HOY es el Viernes Santo más raro de la historia reciente. Una Semana Santa con cultos y conmemoración de la Muerte de Cristo, con su liturgia, con imágenes que pueden ser visitadas en sus templos… Hasta ahí, como los de siempre. Y, sin embargo, será un Viernes Santo sin pasos en las calles gaditanas, sin palcos ni sillas en la carrera oficial, sin penitentes ni cargadores, sin ese ambiente especial de este día, entre el luto que se proclama por el Cristo de la Buena Muerte en la cruz, el cansancio de la Semana Santa que se agota, y también las vivencias de otro año más, que esta vez ha sido un año menos.
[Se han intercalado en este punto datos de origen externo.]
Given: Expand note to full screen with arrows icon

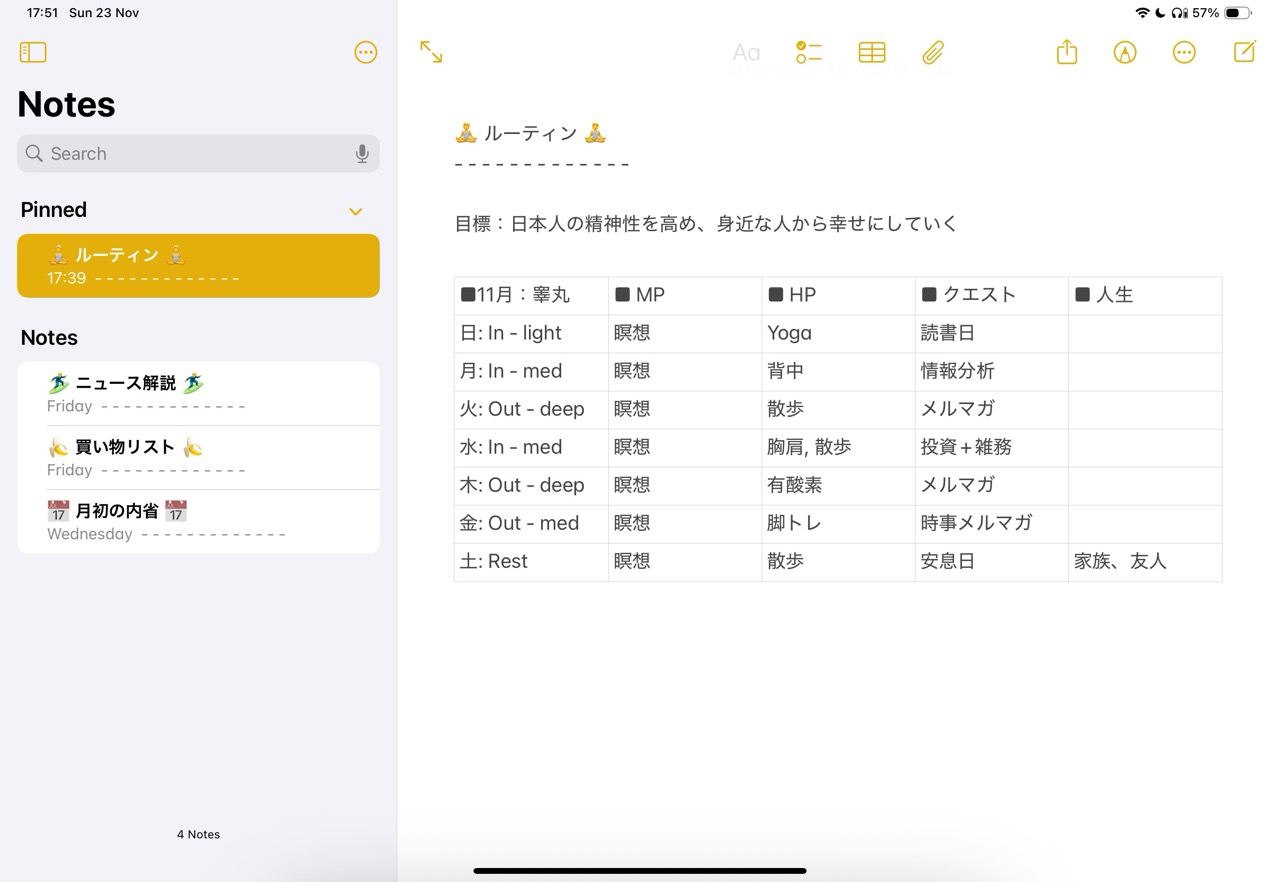Looking at the screenshot, I should (x=431, y=52).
La Semana Santa de las calles, con la celebración, el gozo, la tristeza y los ritos, se ha quedado en blanco. O en negro. Se ha desvanecido, entre las sombras de su ausencia.

El Viernes Santo gaditano tenía sus características. Al amanecer, estaba el Nazareno de vuelta a Santa María. Unos años la recogida era antes y otros después. Pero en Cádiz el Viernes Santo amanecía siempre en Santa María. Se quedaron grabadas en la memoria de quienes las vieron (y las vivieron) las saetas carceleras que cantaban los presos, cuando el Greñúo asomaba desde la calle Botica y salía al Campo del Sur para volver a su templo.
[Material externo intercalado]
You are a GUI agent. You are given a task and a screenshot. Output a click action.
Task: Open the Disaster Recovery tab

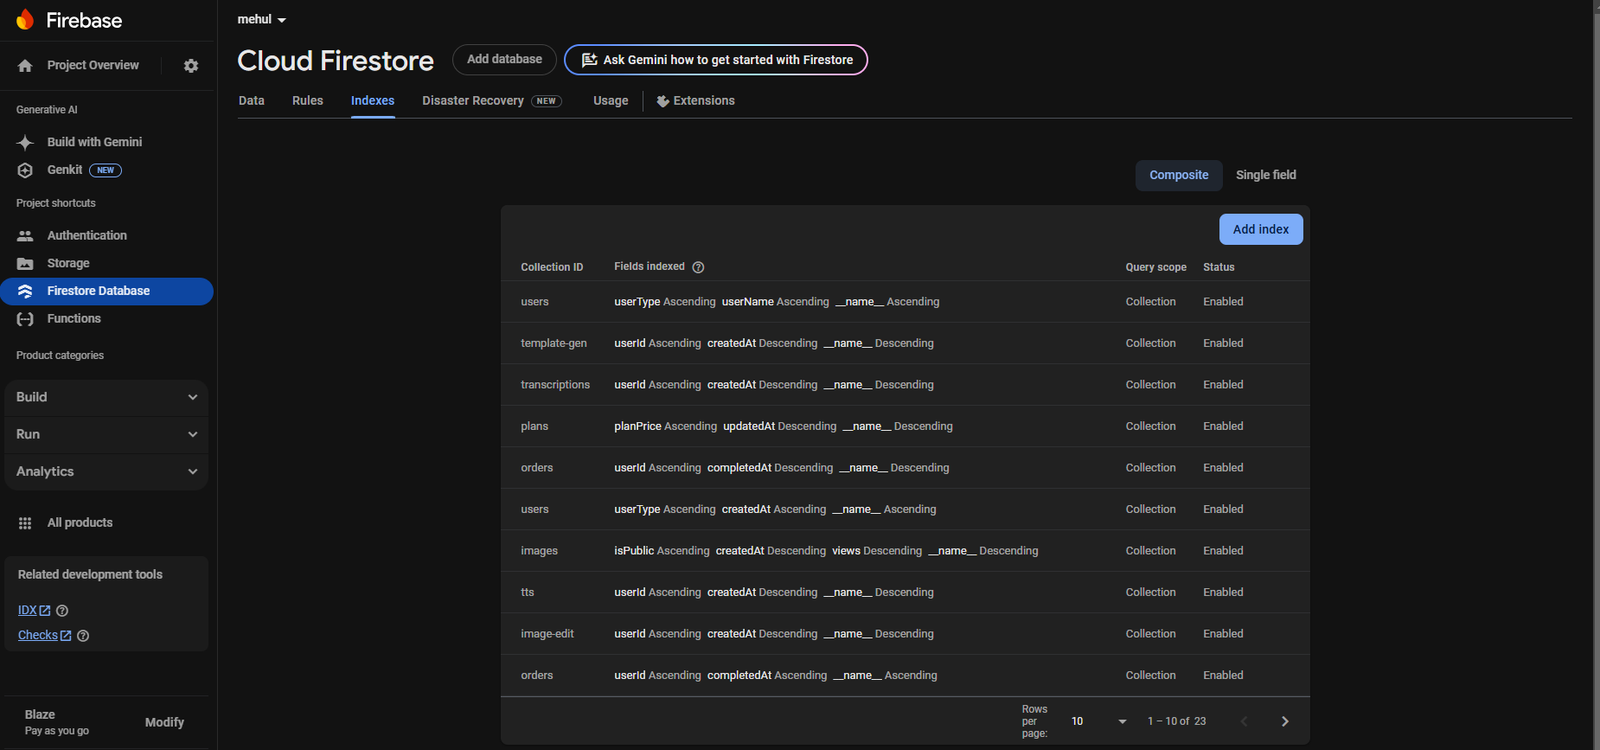[x=473, y=101]
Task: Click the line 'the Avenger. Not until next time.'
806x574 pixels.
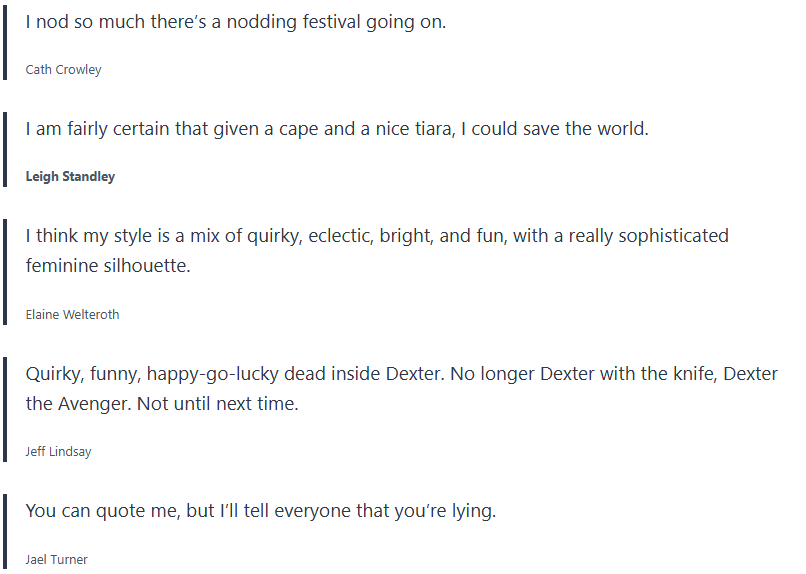Action: (162, 404)
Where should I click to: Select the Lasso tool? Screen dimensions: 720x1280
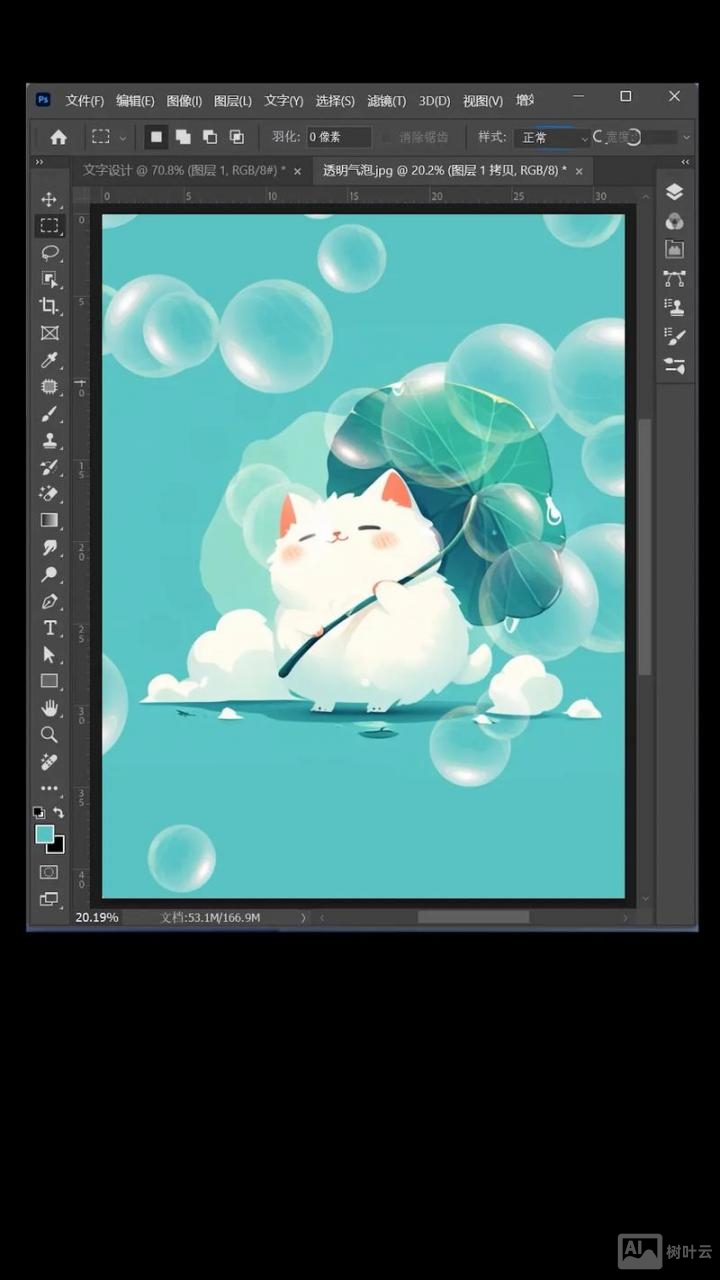pos(49,252)
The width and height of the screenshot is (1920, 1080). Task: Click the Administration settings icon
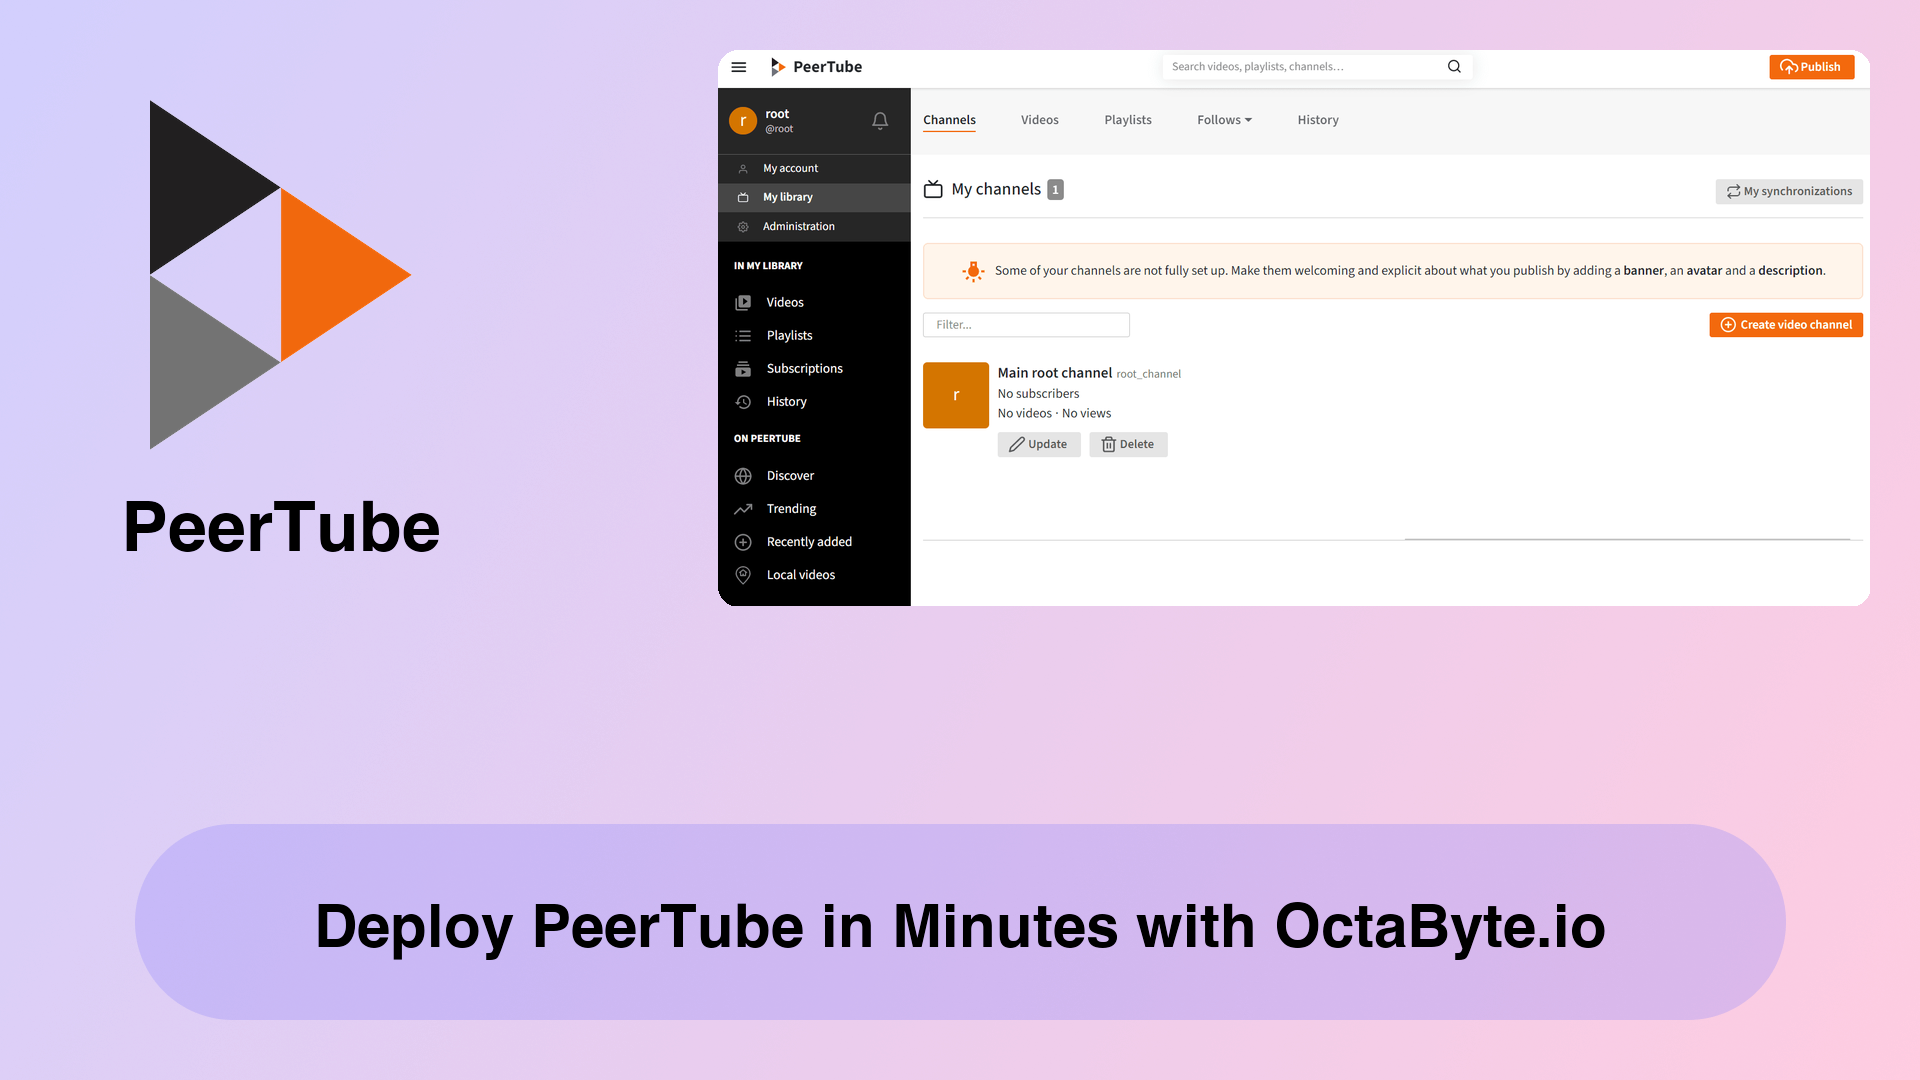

La mañana del Viernes Santo se prolongaba con la recogida del Perdón. El Pópulo, núcleo espiritual e histórico del Cádiz eterno, acogía en esa mañana, afirmado ya el sol (o emborronado por las nubes), el regreso del monumental paso con el Crucificado que talló Luis Ortega Bru, subiendo por la cuesta de Fray Félix, y precediendo a la Virgen del Rosario en sus Misterios Dolorosos. Se recogerían en la Catedral Vieja dos de los mejores pasos de Cádiz, pero antes dejaban esos disfrutes postreros.

Mañana que se prolongaba con el sermón de las Siete Palabras, vinculadas a Cádiz gracias a la música de Haydn. Palabras que después se subieron a un paso en la parroquia de la Merced. Palabras que ya no brotaban del Cristo de la Expiración, cuando agonizaba en la tarde del Viernes Santo, con un rigor castrense, con el sacrificio por la patria común de todo el género humano.

Con el tiempo se perdió la belleza, frágil y maternal, no juvenil, de la Virgen de los Dolores; y se recuperó el Descendimiento, porque San Lorenzo siempre estuvo en las raíces espirituales del Viernes Santo. Cuando todo se había consumado, llegaba el Cristo de la Buena Muerte de San Agustín. Silencios en la noche oscura del alma, que después se prolongaba con la luz (también silente) de Ecce Mater.

Todo lo perdido se queda a la espera de otro año, quién sabe para quién, ni para cuándo.